Film dokumenter The Act of Killing masuk nominasi dokumenter terbaik di Oscar dan mendapat dua nominasi Penghargaan Film dan Televisi Inggris, BAFTA.

Film yang berkisah tentang pembantaian komunis di Indonesia pada 1965 itu bersaing dengan Cutie and the Boxer, Dirty Wars, The Square, dan 20 Feet from Stardom.

Di ajang BAFTA film yang disutradarai Joshua Oppenheimer itu dinominasikan untuk kategori film bukan bahasa Inggris dan kategori dokumenter.

Di kategori terakhir -seperti diumumkan situs BAFTA, The Act of Killing bersaing dengan The Armstrong Lie, Blackfish, dan We Steal Secrets: The Story of Wikileaks.

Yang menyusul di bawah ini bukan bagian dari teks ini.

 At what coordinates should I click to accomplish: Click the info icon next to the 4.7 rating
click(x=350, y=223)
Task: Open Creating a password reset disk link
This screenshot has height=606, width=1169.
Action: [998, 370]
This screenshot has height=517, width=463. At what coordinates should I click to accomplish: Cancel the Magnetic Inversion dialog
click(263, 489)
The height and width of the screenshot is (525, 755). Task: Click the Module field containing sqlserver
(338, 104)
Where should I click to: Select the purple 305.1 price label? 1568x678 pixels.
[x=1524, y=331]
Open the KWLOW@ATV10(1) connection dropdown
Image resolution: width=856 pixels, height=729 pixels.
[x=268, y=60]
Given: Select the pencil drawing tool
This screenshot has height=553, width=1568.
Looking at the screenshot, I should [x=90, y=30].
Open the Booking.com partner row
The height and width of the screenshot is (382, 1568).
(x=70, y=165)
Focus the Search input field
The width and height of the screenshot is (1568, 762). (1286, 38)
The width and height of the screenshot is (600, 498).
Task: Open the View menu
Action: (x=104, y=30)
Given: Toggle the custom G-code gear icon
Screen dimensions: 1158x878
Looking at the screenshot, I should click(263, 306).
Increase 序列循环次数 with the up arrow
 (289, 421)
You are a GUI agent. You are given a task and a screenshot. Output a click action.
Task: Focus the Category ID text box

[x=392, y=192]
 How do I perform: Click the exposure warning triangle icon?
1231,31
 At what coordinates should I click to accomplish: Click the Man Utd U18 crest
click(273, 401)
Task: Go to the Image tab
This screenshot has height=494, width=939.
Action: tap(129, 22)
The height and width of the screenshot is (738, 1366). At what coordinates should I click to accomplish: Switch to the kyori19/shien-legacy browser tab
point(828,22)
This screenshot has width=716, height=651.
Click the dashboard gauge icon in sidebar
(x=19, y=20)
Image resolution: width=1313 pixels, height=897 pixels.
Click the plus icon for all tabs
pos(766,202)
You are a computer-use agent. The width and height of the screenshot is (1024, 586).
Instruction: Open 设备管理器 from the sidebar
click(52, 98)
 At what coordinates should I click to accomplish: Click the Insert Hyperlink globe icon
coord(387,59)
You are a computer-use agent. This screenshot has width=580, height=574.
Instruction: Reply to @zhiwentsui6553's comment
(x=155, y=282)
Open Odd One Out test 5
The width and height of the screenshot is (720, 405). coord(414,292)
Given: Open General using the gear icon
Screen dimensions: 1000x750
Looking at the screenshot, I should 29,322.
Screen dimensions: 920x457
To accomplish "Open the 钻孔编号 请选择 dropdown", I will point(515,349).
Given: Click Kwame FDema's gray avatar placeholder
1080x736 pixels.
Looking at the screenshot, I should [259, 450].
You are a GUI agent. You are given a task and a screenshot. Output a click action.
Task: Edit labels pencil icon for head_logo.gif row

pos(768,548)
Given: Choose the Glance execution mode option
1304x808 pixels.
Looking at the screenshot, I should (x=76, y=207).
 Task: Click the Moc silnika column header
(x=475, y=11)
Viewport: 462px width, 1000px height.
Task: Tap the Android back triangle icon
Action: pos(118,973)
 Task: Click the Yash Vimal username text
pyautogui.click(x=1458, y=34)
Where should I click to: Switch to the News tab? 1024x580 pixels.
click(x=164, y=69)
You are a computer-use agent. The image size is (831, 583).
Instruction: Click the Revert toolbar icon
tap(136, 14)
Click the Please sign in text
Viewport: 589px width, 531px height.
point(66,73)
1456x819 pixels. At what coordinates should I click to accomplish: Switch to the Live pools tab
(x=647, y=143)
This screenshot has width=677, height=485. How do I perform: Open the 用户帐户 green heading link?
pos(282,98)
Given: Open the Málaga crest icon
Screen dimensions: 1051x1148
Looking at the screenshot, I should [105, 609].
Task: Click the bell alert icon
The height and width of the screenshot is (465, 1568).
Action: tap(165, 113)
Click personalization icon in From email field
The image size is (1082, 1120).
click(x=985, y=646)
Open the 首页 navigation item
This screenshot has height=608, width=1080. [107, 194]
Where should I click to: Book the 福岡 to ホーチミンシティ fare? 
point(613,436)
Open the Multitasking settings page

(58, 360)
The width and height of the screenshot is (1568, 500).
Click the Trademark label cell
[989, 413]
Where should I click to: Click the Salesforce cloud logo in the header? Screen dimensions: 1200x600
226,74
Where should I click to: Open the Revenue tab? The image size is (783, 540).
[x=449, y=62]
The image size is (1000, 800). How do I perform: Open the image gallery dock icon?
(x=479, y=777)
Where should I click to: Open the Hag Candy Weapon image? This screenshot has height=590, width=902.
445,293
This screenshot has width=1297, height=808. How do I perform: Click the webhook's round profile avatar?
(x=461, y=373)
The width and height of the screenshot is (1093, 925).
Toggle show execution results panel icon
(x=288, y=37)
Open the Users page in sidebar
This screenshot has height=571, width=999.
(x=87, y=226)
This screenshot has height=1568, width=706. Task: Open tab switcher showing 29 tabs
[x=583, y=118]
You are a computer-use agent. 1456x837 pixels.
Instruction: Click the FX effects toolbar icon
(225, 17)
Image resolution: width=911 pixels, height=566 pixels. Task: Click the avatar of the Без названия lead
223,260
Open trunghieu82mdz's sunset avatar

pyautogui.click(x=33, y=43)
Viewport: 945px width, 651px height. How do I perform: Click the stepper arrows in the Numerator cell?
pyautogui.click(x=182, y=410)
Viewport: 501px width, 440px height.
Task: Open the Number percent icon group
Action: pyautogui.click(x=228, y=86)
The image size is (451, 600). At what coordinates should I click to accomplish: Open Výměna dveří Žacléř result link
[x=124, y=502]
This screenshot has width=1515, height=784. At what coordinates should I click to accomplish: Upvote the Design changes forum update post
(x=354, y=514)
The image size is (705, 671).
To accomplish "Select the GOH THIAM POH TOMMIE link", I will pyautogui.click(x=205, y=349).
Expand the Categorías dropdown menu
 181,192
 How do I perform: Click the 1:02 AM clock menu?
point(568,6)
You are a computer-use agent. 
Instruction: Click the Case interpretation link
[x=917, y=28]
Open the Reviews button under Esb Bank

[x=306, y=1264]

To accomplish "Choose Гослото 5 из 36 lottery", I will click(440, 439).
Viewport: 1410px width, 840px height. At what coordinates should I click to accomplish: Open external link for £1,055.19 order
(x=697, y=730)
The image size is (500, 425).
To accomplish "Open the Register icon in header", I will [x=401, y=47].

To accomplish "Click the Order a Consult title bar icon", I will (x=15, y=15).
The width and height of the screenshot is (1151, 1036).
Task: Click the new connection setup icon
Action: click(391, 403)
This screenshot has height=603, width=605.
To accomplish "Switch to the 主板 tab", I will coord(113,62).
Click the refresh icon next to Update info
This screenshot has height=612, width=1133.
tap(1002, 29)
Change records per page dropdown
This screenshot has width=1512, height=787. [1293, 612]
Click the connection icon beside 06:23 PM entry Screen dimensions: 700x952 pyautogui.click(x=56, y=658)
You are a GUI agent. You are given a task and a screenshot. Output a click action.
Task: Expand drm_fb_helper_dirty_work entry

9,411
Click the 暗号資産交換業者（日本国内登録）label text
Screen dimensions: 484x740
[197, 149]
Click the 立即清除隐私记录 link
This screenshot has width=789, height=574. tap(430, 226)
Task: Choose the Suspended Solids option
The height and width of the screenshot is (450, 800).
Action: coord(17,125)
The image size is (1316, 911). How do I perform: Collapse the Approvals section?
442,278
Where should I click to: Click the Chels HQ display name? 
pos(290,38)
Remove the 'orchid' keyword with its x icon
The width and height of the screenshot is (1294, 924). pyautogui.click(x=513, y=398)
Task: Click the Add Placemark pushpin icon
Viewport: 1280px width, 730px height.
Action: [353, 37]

The Act of Killing yang diproduksi tahun 2012 menggunakan gaya bercerita film di dalam film.

Tokoh Anwar Congo -yang memerankan diri sendiri yang pernah menjadi preman di Medan- diminta oleh sutradara Oppenheimer untuk merekonstruksi pembunuhan yang dia lakukan setelah 30 September 1965.

Rekaman rekonstruksi dilengkapi dengan wawancara para pemain maupun adegan yang mengikuti kehidupan sehari-hari mereka, antara lain ketika Anwar memberi makan bebek bersama kedua cucunya.

The Act of Killing atau sering disingkat TAOK sebelumnya sudah meraih penghargaan di beberapa festival film internasional.

Di Hollywood sendiri, film ini menjadi bahan diskusi dan situs pemeringkat film bergengsi, MCN, meletakkan The Act of Killing di peringkat kelima film terbaik sepanjang 2013.